Protecting mempool from computationally heavy transactions

In regards with a switch from AOT to JIT costing being discussed recently, a lot of talks on how to protect from computationally heavy (and possibly adversarial) transaction is going on.

In the first place, block validation (consensus-critical verification protocol) works in the same way regardless a costing procedure, if the procedure ensures that maximum time to validate a block (on commodity hardware) is defined by the cost limit per block, and also validation time is secure ( << expected block interval, so 1-2 seconds at most in case of Ergo). If costing procedure is correct (there are no mispriced instructions leading to spam attacks like Ethereum suffering from back in Autumn’2016), then there are no critical spam issues on this level, thanks to PoW making producing blocks a costly venture. Thus we should look and fix problems on other levels, namely, mostly propagation.

In Bitcoin, a node propagating transactions is doing following steps:
network transfer -> parsing -> UTXO fetching (from db) -> signature checks

Similarly, in AOT-Ergo:
network transfer -> parsing -> UTXO fetching (from db) -> AOT -> interpretation -> signature checks

in JIT-Ergo:
network transfer -> parsing -> UTXO fetching (from db) -> interpretation -> signature checks

Which is different from Ethereum, where stages as network transfer -> parsing -> account fetching (from db) -> signature check, and propagating nodes do not execute contracts (at least this is true for the parity client).

The best attack in case of Ergo (and Bitcoin also likely) is to produce a transaction with proper format and contract about a limit but invalid signature. A peer sending such a transaction will be penalized though and after some number of attempts banned. Then another attack is about to send a transaction which is valid but will be invalidated when about to be packed into a block (thus the transaction is tied to blockchain context).

These observations lead us to breaking transactions into the following three classes:

  1. Class I, where a script does not depend on context at all. As ErgoTree does not have collection constructors (so you can not do iterations also then), execution time is linear to the size of the script. Still, it is better to estimate a cost of the script, as e.g. ring signature “pk1 || pk2 || … || pk100” would be heavy. AOT works perfectly here.

  2. Class II, where a script using only context from a spending transactions (inputs and outputs of the transaction, context extension variables from the corresponding input). Such scripts may have superlinear cost in regards with the script size, but validity of the script can not be changed with time, thus can be cached (so no need to check again the script already checked in the mempool when it comes in a block), also, toxic peer sending heavy scripts of this class will be isolated.

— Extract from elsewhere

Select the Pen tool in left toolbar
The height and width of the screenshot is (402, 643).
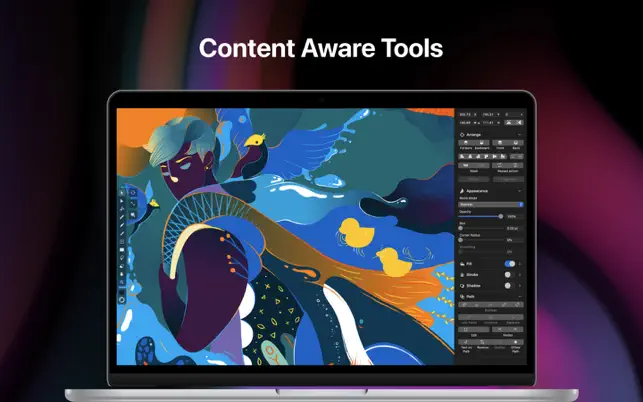tap(122, 215)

  3. Class III, where a script is using blockchain-specific context (data from last headers and a pre-header). For such scripts validity can be changed with time, thus a peer sending invalid transactions can not be easily isolated.

Now how to prioritize transactions. Currently Ergo client is working in the same way as Bitcoin clients, so sorting families of transactions (where a child is spending outputs of its unconfirmed parent) by ergs per byte.

To consider also computational cost, at least two transactions are needed. So, for example, a client may start with two transactions from Class I and having their sizes, costs and fees (S1,C1, F1) and (S2,C2,F2), bandwidth fee per byte “x” and computational fee per cost unit “y” can be obtained easily via solving a system of two equations:

S1 * x + C1 * y = F1
S2 * x + C2 * y = F2

(Class I transaction = all the input scripts from Class 1, if at least one input from Class 2, then transaction is from Class 2, similarly, in at least one input from Class 3, then the transaction is from Class3).

Having x and y, the node can check then following transactions by considering also some tolerance factor T, so if a transaction pays F3 and has a size S2, then its maximum cost to be C3_max = T * (F3 - S3 * x) / y . On each validated transaction (from Class I and Class II?) x and y to be updated .

However, there’s problem with possible flooding of Class III transactions still, so for them we need to consider limits (the most harsh solution is to make them non-propagable, like
non-standard transactions in Bitcoin).